Gambar ki-ka: Pelabuhan Calaca | Speedboat yang kami gunakan untuk ke Bunaken
Meninggalkan Pelabuhan Calaca
Perjalanan menuju Pulau Bunaken memakan waktu selama 45 menit. Untungnya hari itu suasana sangat cerah dan ombak pun terasa tidak terlalu besar. Saat baru berangkat dari pelabuhan, Pulau Bunaken terasa dekat, ternyata saat sudah diperjalanan terasa jauh juga.
Pemandangan menuju Pulau Bunaken
Sesampainya di Pulau Bunaken, kami langsung disapa oleh penduduk setempat untuk menyantap sarapan. Saya memesan nasi uduk dan segelas teh manis hangat sebelum turun ke air untuk snorkeling. Di Bunaken, harga penyewaan snorkel, fin dan wetsuit sudah seragam dan disediakan oleh dinas pariwisata. Untuk penyewaan snorkel dan fin dikenakan seharga Rp 100.000 dan wetsuit seharga Rp 50.000. Dinas pariwisata juga menyediakan kamera bahwa air yang dapat disewa seharga Rp 350.000. Sejujurnya dibanding saat saya ke Karimun Jawa, wisata ke Bunaken termasuk menguras kantong dan spot untuk snorkeling pun terhitung sangat terbatas.
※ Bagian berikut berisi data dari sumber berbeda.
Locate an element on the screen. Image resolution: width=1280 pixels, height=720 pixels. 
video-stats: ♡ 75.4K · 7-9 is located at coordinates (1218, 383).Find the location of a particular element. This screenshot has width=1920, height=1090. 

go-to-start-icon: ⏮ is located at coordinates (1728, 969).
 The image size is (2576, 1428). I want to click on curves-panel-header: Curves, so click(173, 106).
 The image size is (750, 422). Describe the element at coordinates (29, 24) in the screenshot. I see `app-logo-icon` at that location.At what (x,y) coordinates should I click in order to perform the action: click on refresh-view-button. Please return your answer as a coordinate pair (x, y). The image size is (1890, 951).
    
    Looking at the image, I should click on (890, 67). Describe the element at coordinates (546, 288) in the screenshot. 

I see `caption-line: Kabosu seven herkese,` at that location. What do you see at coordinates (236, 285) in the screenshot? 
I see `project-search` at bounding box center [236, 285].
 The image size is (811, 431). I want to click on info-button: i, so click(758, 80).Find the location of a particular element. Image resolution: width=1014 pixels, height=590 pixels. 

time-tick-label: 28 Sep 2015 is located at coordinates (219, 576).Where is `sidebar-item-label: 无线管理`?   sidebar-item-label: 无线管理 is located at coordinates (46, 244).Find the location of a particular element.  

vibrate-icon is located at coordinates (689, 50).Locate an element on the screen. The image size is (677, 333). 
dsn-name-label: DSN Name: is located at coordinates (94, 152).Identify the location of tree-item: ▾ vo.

Dari cerita Fari, di Pulau Bunaken ini hanya ada dua agama yaitu Islam dan Kristen dan tempat tinggalnya dibedakan. Ada kampung Islam dan kampung Kristen. Saat perjalanan menuju Pulau Bunaken pun saya bisa melihat adanya gereja di sebelah kanan pulau dan masjid di sebelah kiri pulau, jadi ada batas jelas antara penduduk beragama Islam dengan penduduk beragama Kristen. Fari juga menyatakan bahwa para pemeluk agama Islam lebih banyak menjadi orang-orang kapal untuk menemani wisatawan dan pemeluk agama Kristen mayoritas menjadi nelayan.
Pulau Bunaken
Akhirnya setelah sarapan saya siap untuk snorkeling. Airnya memang sangat jernih dan terumbu karangnya dapat terlihat jelas walau tanpa menggunakan snorkel. Waktu yang paling tepat untuk snorkeling memang pagi hari, sehingga terumbu karangnya dapat terlihat jelas. Ikan-ikan disini juga terhitung banyak dan dapat dengan mudah dipanggil menggunakan biskuit.
Terumbu Karang di Bunaken
Saya bersama bintang laut dan terumbu karang. Pose muka bengep.
Setelah beberapa jam snorkeling, akhirnya tiba waktu makan siang. Untuk makan siang, kita bisa menikmati ikan bakar dan sambal dabu-dabu khas Bunaken. Ikannya besar. Sambalnya juga sangat pedas. Benar-benar santapan yang mantap setelah lelah berenang di laut.
Gambar ki-ka: Sebelum dibakar | Ikan Bakar Sambal Dabu-Dabu
Akhirnya setelah puas snorkeling dan makan siang saya kembali ke Manado.
Dalam perjalanan pulang, saya baru merasakan ramainya Manado. Angkutan umumnya terhitung banyak dan di Manado disebut "Oto" dan saya tak henti-hentinya bertemu dengan kemacetan. Salah satu sumber kemacetan di Manado adalah karena adanya antrian bahan bakar. Jadi asupan bahan bakar di Manado ini katanya memang dari dulu sudah dibatasi. Sehingga kadang pom bensin harus tutup karena tidak adanya lagi bahan bakar. Karena keterbatasan itu, maka setiap kali ada pom bensin yang buka, seluruh kendaraan akan berbondong-bondong mengantri di pom bensin. Menurut supir angkot yang saya ajak ngobrol saat itu, mereka bisa menunggu 1-2 jam hanya untuk mengisi bahan bakar.
Sepanjang perjalanan pulang, saya juga menyadari bahwa Manado ini terlihat sangat asri dikarenakan banyaknya pepohonan di sisi jalan Manado. Tapi tetap saja buat saya yang akrab dengan udara seduk, Manado terasa sangat panas terutama karena saya berada di kawasan dekat pantai. Pepohonan itu tak banyak membantu dan cukup membuat keringat deras mengalir di tubuh saya.